Journal of Global Change Data & Discovery2021.5(2):181-188

[PDF] [DATASET]

Citation:Wang, S., Zhu, Y. Q., Qian, L., et al. The Spatial Distribution Dataset on Ecological Agriculture Patterns of China (2018–2020)[J]. Journal of Global Change Data & Discovery,2021.5(2):181-188 .DOI: 10.3974/geodp.2021.02.10 .

The Spatial Distribution Dataset on Ecological Agriculture Patterns of China (2018–2020)

Wang, S.1  Zhu, Y. Q.1,2*  Qian, L.3  Song, J.1,2  Yuan, W.1

1. State Key Laboratory of Resources and Environmental Information System, Institute of Geographic Sciences and Natural Resources Research, Chinese Academy of Sciences, Beijing 100101, China;

2. Jiangsu Center for Collaborative Innovation in Geographical Information Resource Development and Application, Nanjing 210023, China;

3. School of Computer Science, South China Normal University, Guangzhou 510631, China

 

Abstract: Ecological agriculture patterns are agricultural development cases that can be replicated by appropriately utilizing the local natural environment. Surveying the distributions of ecological agriculture patterns can reveal spatial differences, aggregation, and diversity of agricultural development, which is greatly significant to agricultural development planning, agricultural ecological progress, and agricultural sustainable development research.
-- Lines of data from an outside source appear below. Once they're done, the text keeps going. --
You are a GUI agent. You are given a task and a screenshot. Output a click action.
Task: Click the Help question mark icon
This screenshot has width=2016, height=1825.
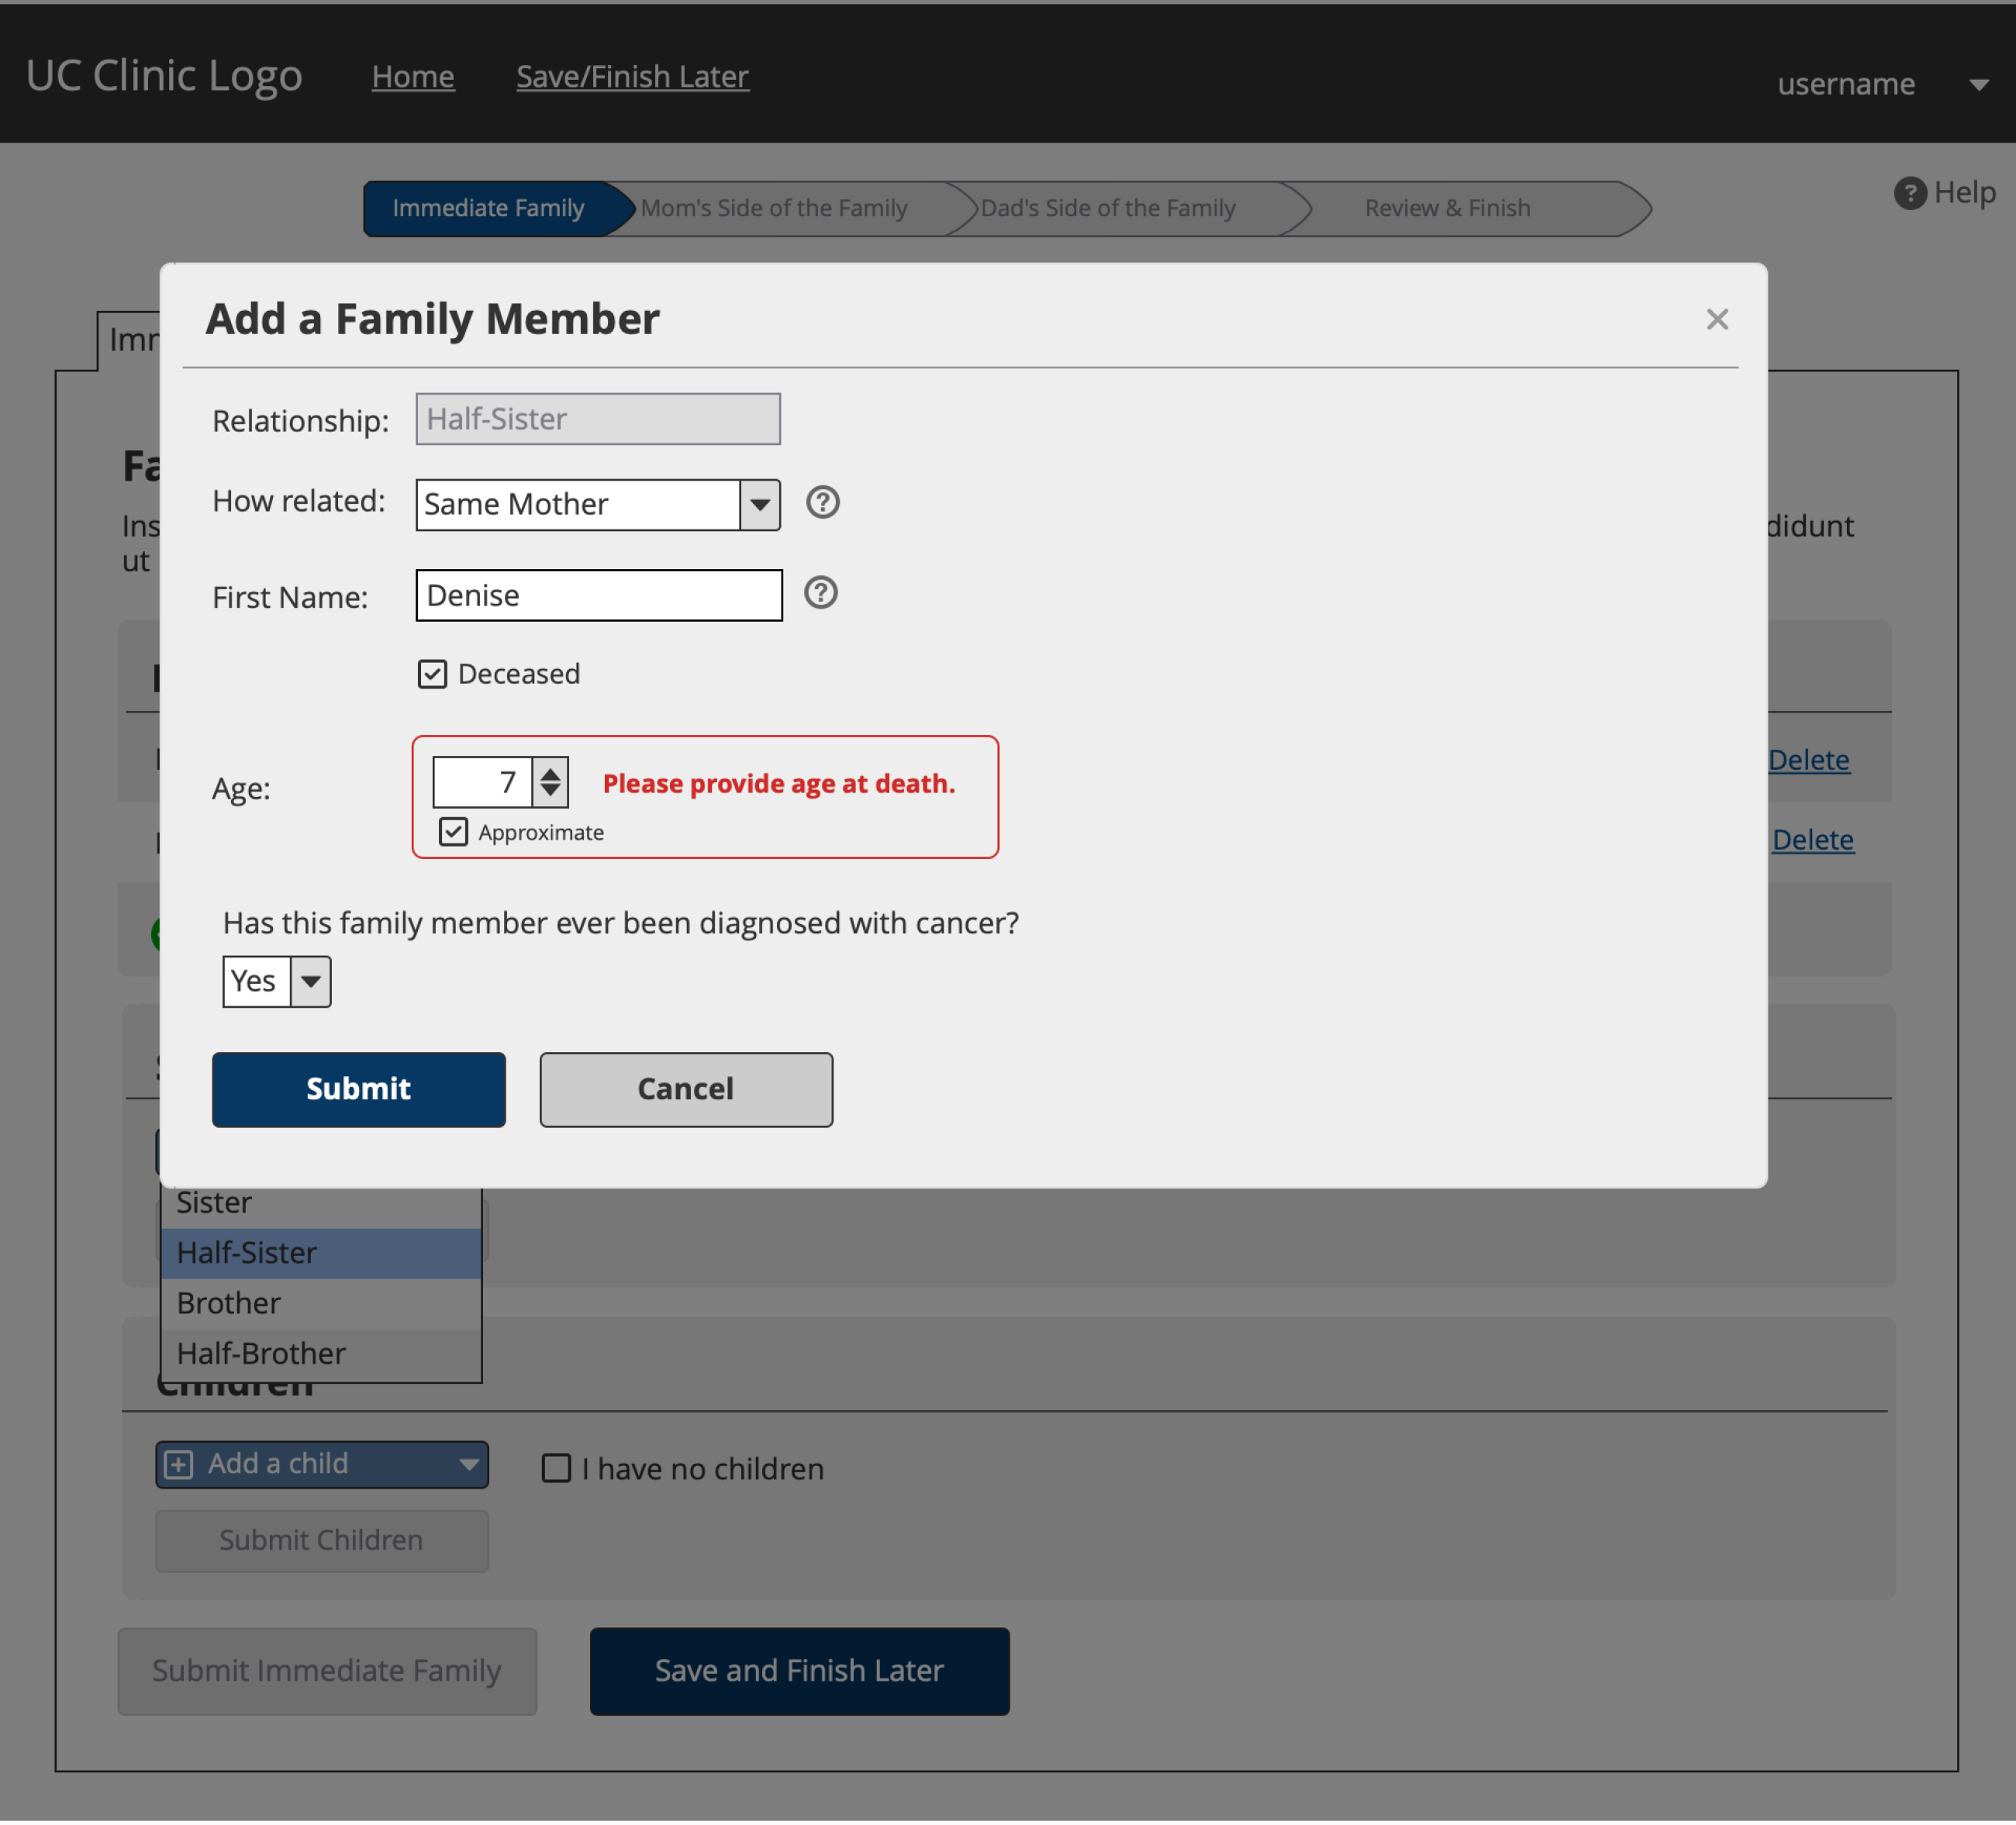pyautogui.click(x=1910, y=193)
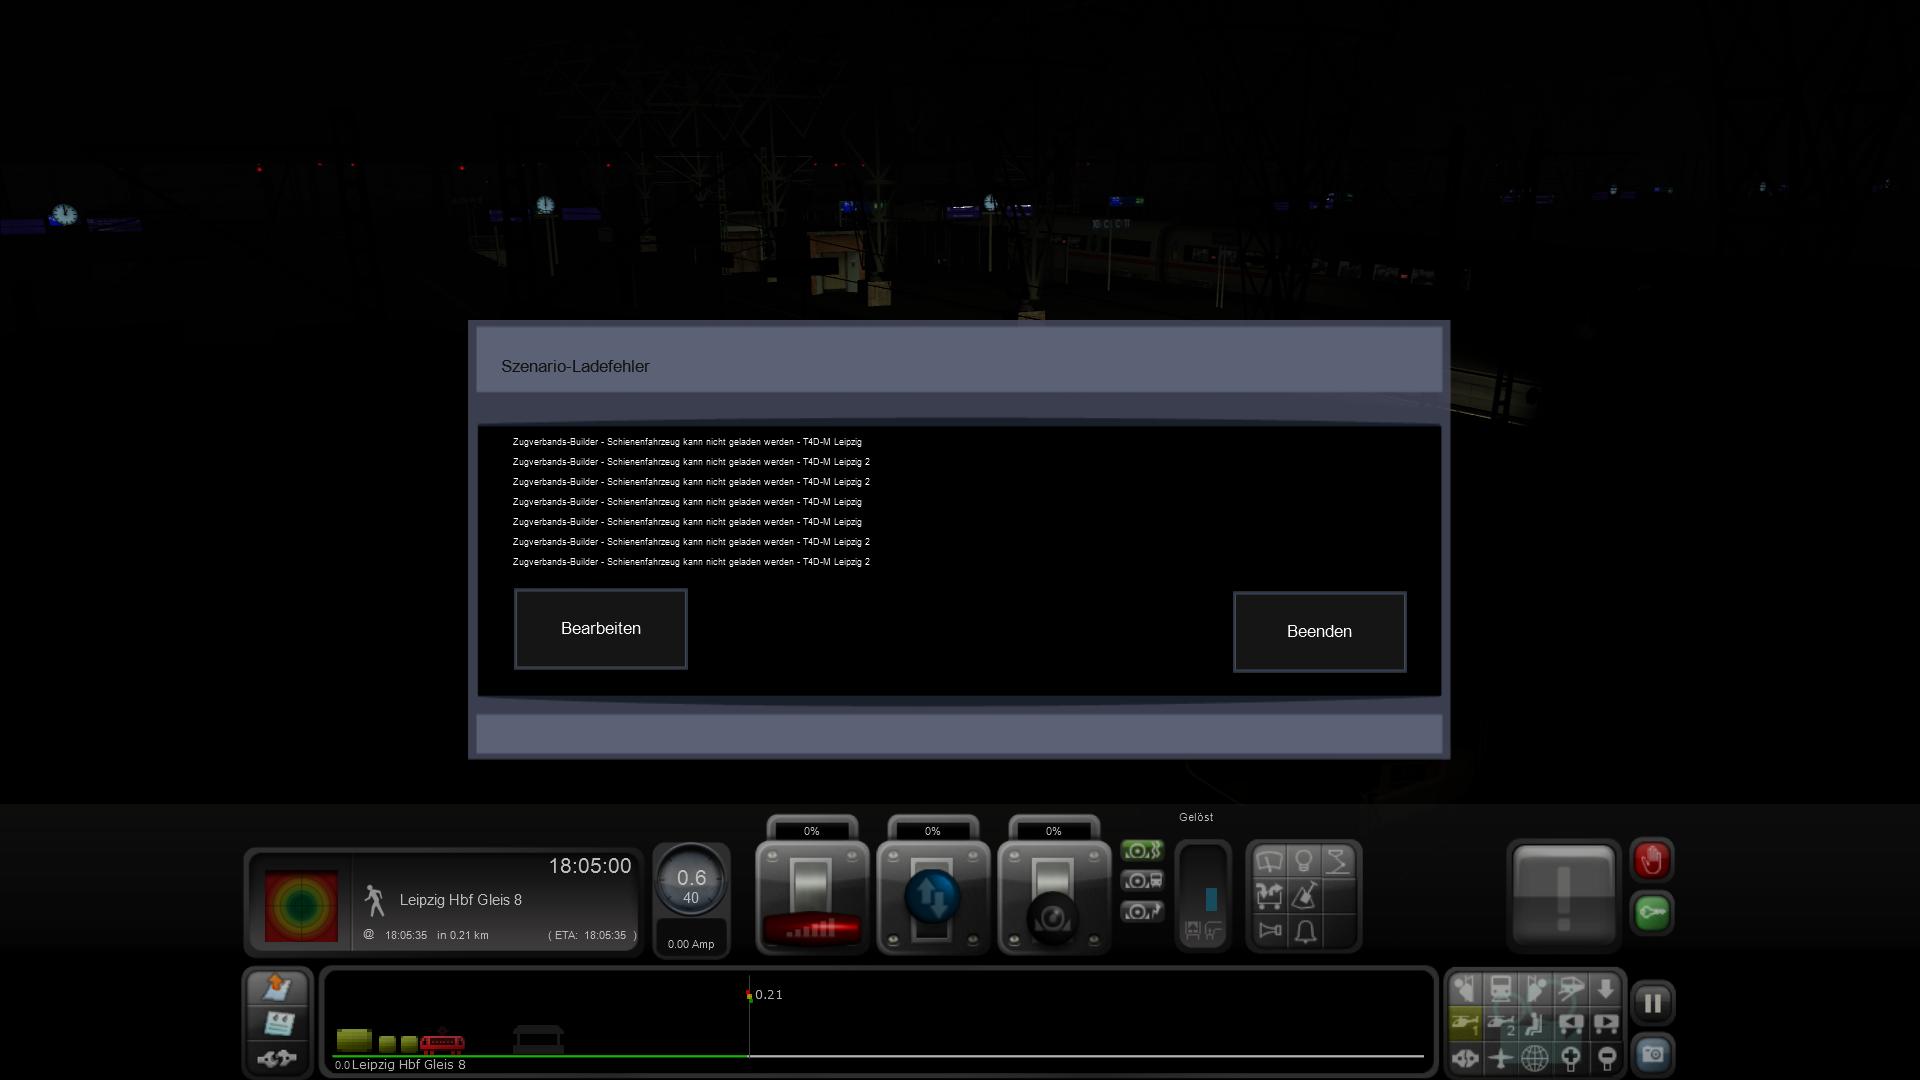Click the Bearbeiten button
The height and width of the screenshot is (1080, 1920).
[600, 629]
To address this issue, the authors first collect news reports on the topic of Chinese ecological agriculture patterns from official websites such as Yangshi net, Renmin net, and Xinhua net between 2018 and 2020. And then, the authors extract and classify ecological agriculture patterns using natural language processing techniques. Finally, the dotted spatial distribution datasets of Chinese ecological agriculture patterns are produced by parsing spatial and temporal information about the ecological agriculture patterns. The dataset includes the records covering ecological agriculture type, location of each record, report date, keywords, original descriptions, and sources. The dataset is archived in .xlsx and .shp data formats with 33,440 records, and consists of 9 data files with data size of 168 MB (compressed to 21.4 MB).

Keywords: ecological agriculture patterns; spatial distribution; news report; 2018-2020

DOI: https://doi.org/10.3974/geodp.2021.02.10

CSTR: https://cstr.escience.org.cn/CSTR:20146.14.2021.02.10

Dataset Availability Statement:

The dataset supporting this paper was published and is accessible through the Digital Journal of Global Change Data Repository at: https://doi.org/10.3974/geodb.2021.06.02.V1 or https://cstr.escience.org.cn/CSTR:20146.14.2021.06.02.V1.

1 Introduction

Chinese ecological agriculture patterns are agricultural development cases with their own local natural resources and social-economic conditions under the Sustainable Development Goals of the United Nations[1,2]. These ecological agriculture patterns provide outstanding demonstration effects on local agricultural development paths, providing significant meanings to regional sustainable development on local agricultural planting, production, and management[3].

Different areas in China have different ecological, technique, and marketing situations because of its vast territory. These situations bring large different distributions of ecological agriculture patterns, which present an extreme challenge to refer similar patterns to local agriculture development. These differences not only affect the layout revealing of ecological agriculture pattern at the macro perspective, but also reveal the specific local natural environment and social-economic mechanism of the local pattern at the micro perspective. Thus, surveying the distributions of ecological agriculture patterns is significant to reveal the spatial structure and mechanism of each Chinese ecological agriculture pattern, which is related to the planning of ecological agriculture patterns at the national scale.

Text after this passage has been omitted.